--- START ---

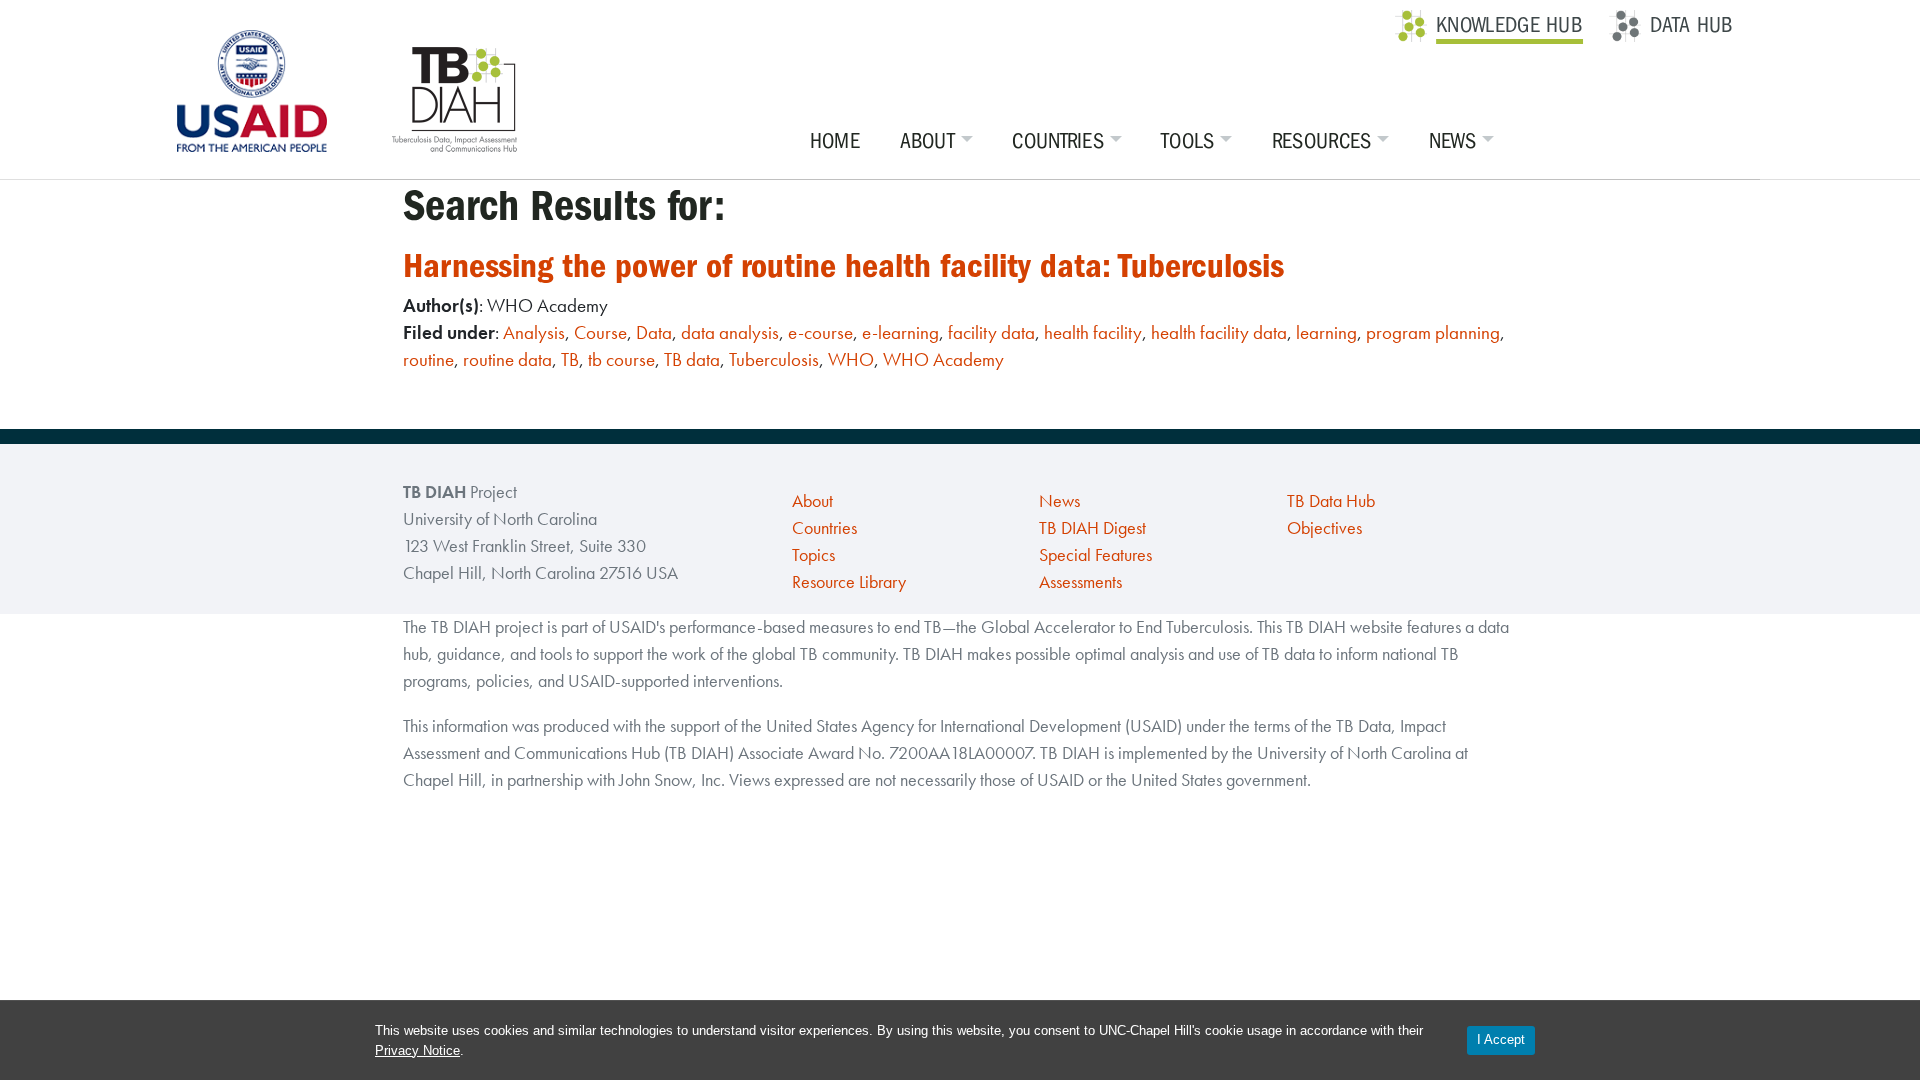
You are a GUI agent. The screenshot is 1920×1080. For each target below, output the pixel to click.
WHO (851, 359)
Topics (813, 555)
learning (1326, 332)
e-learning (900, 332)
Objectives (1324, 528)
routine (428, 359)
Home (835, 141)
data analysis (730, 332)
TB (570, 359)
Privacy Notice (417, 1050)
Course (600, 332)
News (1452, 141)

--- END ---

> EXERCISE BRIEF: Could the data above be returned in full, exactly, with every image left out?

> SOLUTION TO THE EXERCISE:
You are a GUI agent. The screenshot is 1920×1080. For each target below, output the pixel to click.
WHO (851, 359)
Topics (813, 555)
learning (1326, 332)
e-learning (900, 332)
Objectives (1324, 528)
routine (428, 359)
Home (835, 141)
data analysis (730, 332)
TB (570, 359)
Privacy Notice (417, 1050)
Course (600, 332)
News (1452, 141)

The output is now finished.